*** Opening of Provided data ***

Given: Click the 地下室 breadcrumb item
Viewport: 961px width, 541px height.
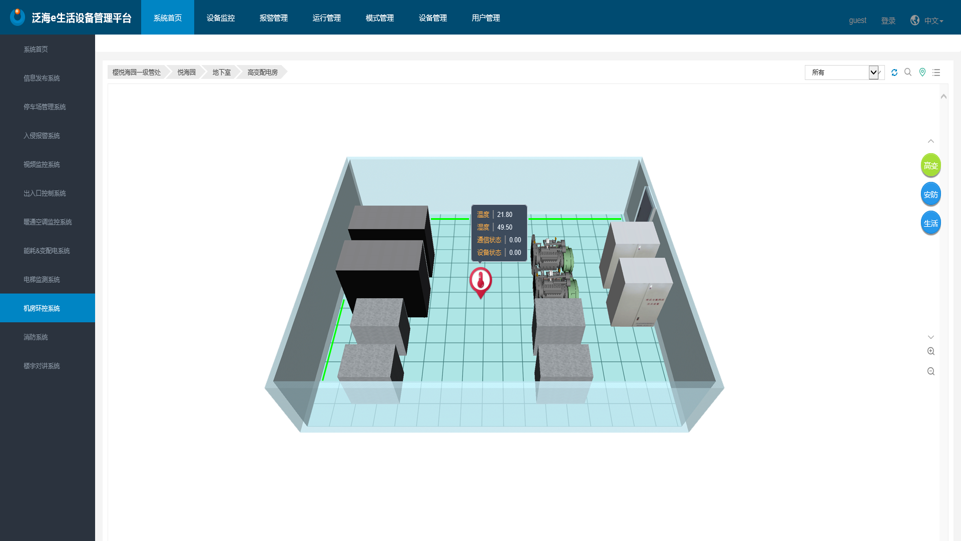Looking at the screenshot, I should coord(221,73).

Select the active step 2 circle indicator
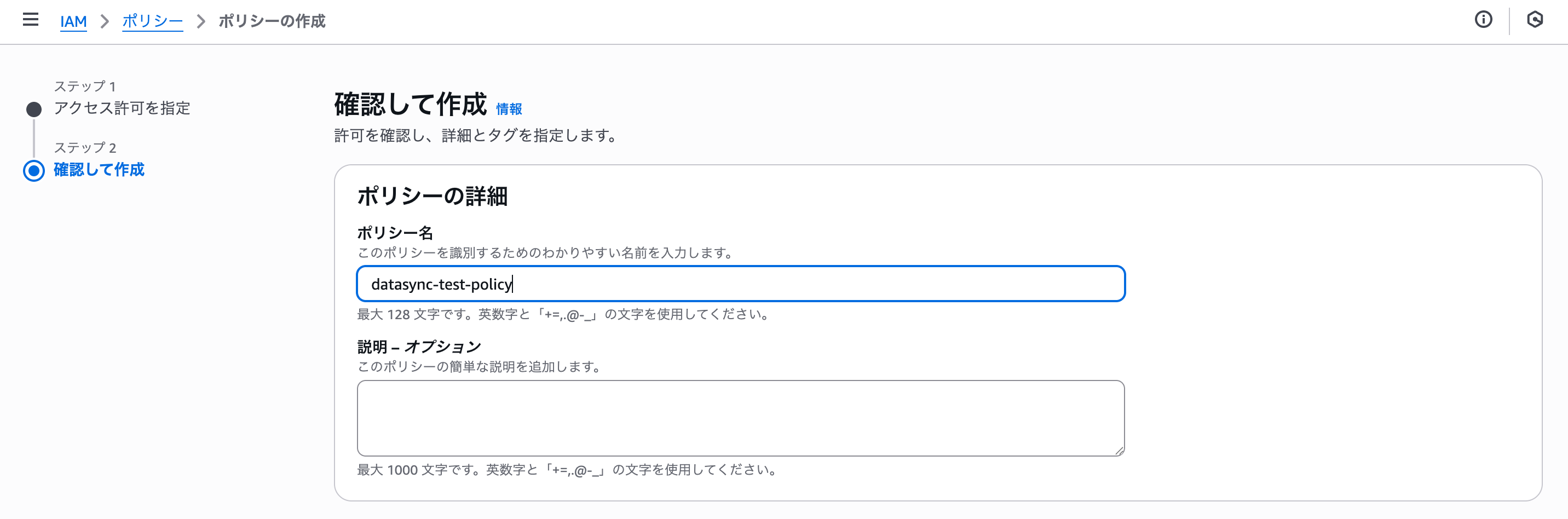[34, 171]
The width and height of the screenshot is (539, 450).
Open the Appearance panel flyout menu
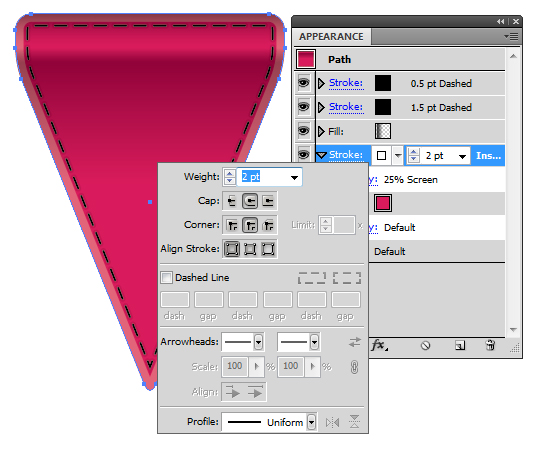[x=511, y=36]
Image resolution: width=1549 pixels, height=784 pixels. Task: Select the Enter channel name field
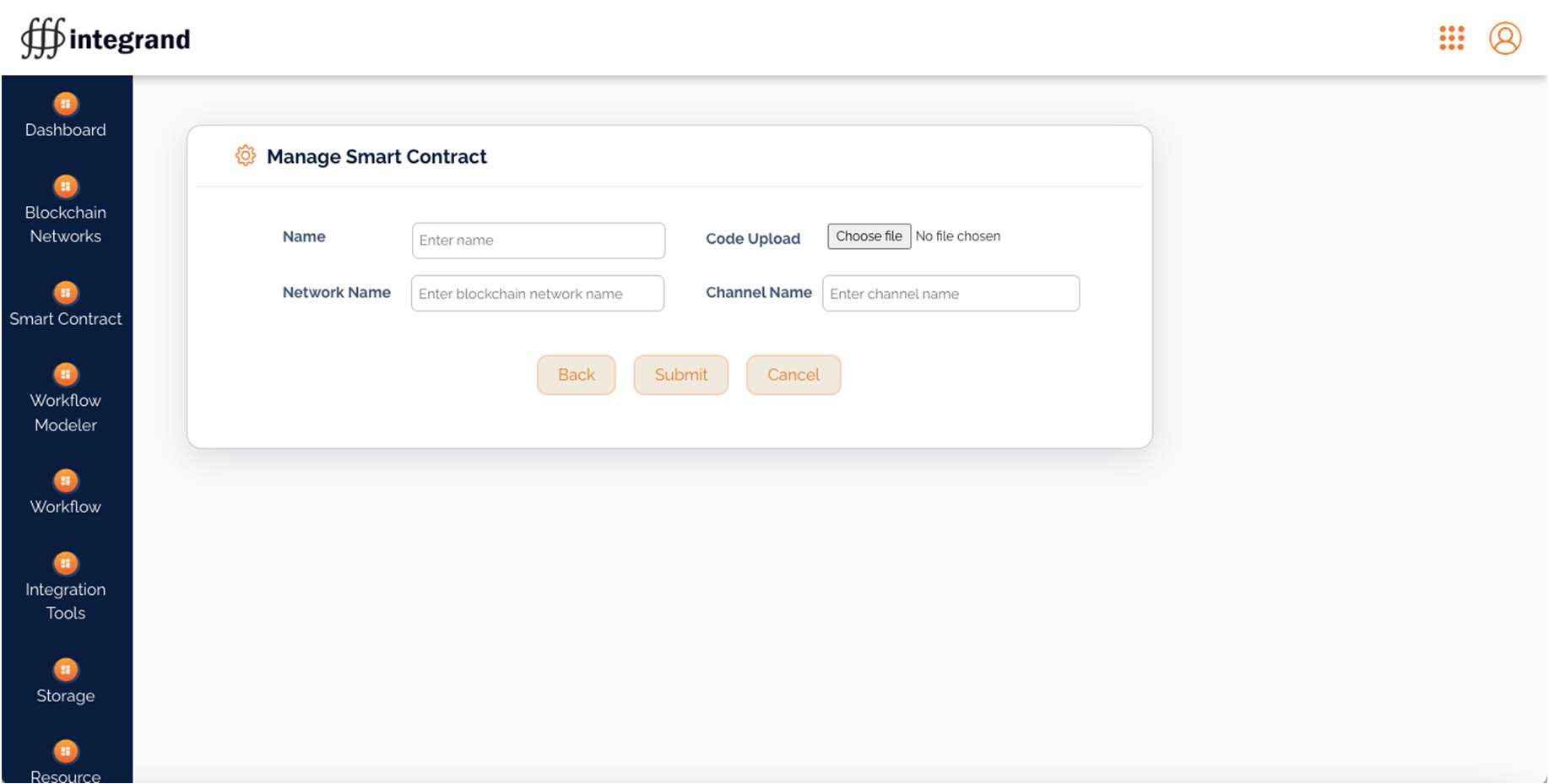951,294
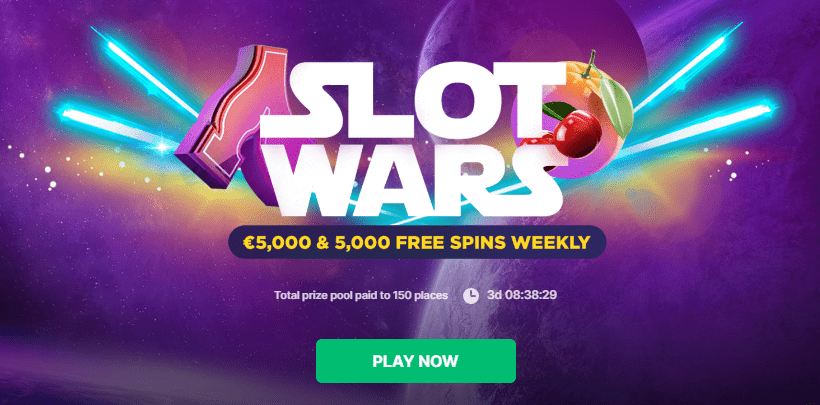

*** Close of Provided data ***

Description of the task: Give every line of the data above again as it stands; the pictures stay out.

Exercise answer:
Given: Click the 地下室 breadcrumb item
Viewport: 961px width, 541px height.
Looking at the screenshot, I should coord(221,73).

Select the active step 2 circle indicator
[34, 171]
The width and height of the screenshot is (539, 450).
Open the Appearance panel flyout menu
[x=511, y=36]
Image resolution: width=1549 pixels, height=784 pixels. Task: Select the Enter channel name field
951,294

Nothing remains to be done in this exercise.